L’euro è precipitato fino a 0,9973 dollari. Sembrava essersi ripreso dopo un’apertura a 0,9994 tornando addirittura, anche se di poco, al di sopra della parità. Poi si è nuovamente depresso.
La caduta della moneta europea ha provocato una brusca impennata del dollaro sulla lira, finito a quota 1.941. Era da 14 anni che non si aveva un cambio a questi livelli o superiori (luglio ’85: dollaro a 2.200 lire).
“Questa discesa non ha nulla di preoccupante”, ha dichiarato alla Bbc Riccardo Levi, portavoce del presidente della Commissione Ue Romano Prodi. Ha aggiunto che “l’evoluzione dell’euro si basa su un periodo molto limitato” e che “verrà il tempo in cui vedremo l’euro rimbalzare”.

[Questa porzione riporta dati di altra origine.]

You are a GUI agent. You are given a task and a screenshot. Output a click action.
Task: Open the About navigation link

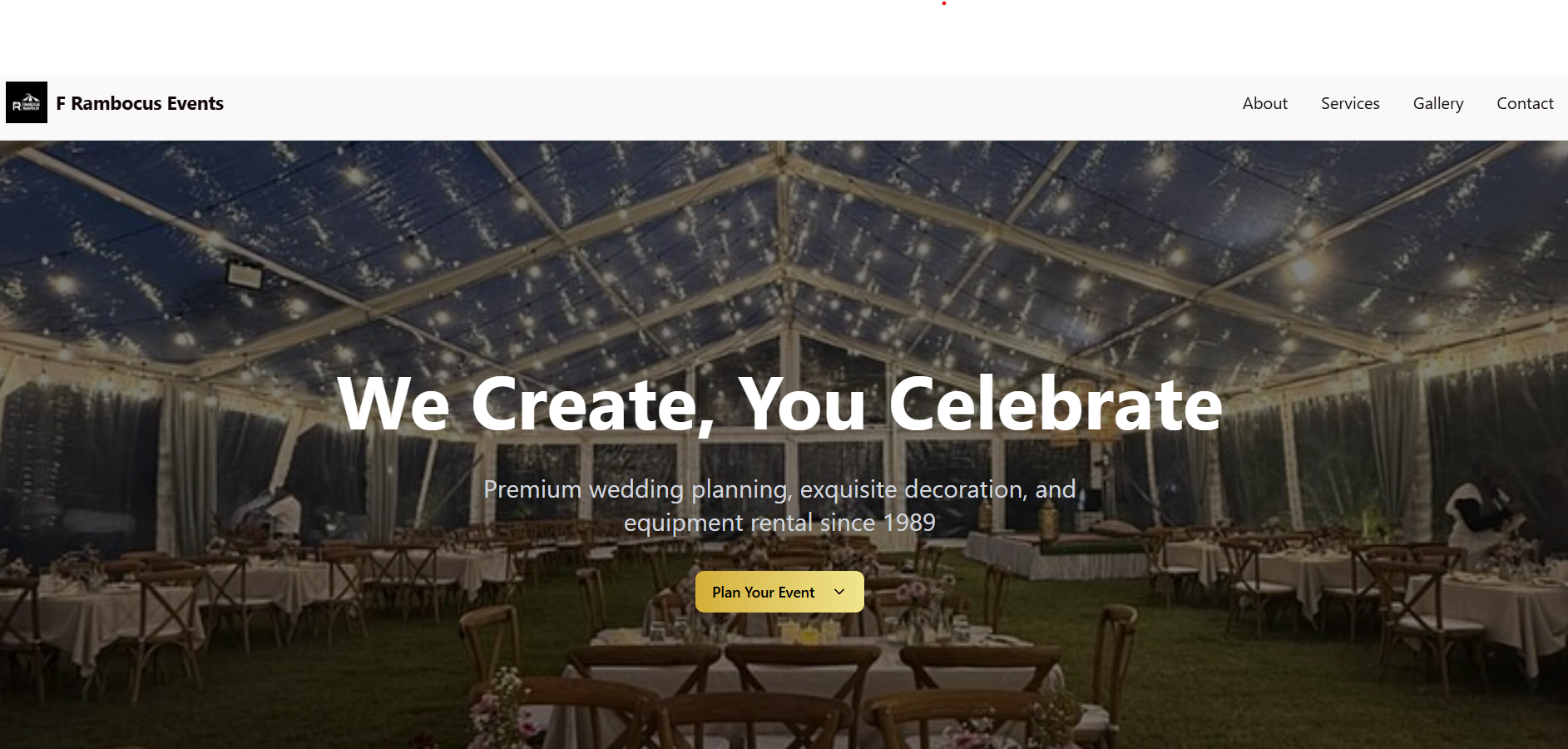[x=1264, y=103]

E se la Ue non si preoccupa, la Banca centrale europea ribadisce la sua linea non interventista. In una dichiarazione al Wall Street Journal il presidente della Bce Wim Duisemberg ha escluso azioni coordinate per restituire forza all’euro e indebolire lo yen. E anzi ha individuato in un cambio a 1,08-1,10 il livello ideale di rapporto con il dollaro.
Il custode della moneta unica ha negato il rischio di un aumento dell’inflazione a causa del cambio: “i prezzi”, ha detto, “saliranno nei prossimi mesi, ma ciò sarà dovuto esclusivamente all’aumento del petrolio”.
La causa della debolezza dell’euro, per Duisemberg, è da attribuire alle prese di posizione della Germania nel caso Philipp Holzmann e Mannesmann: “sono incidenti che hanno avuto un impatto negativo sulla moneta, ma si tratta di un effetto psicologico”.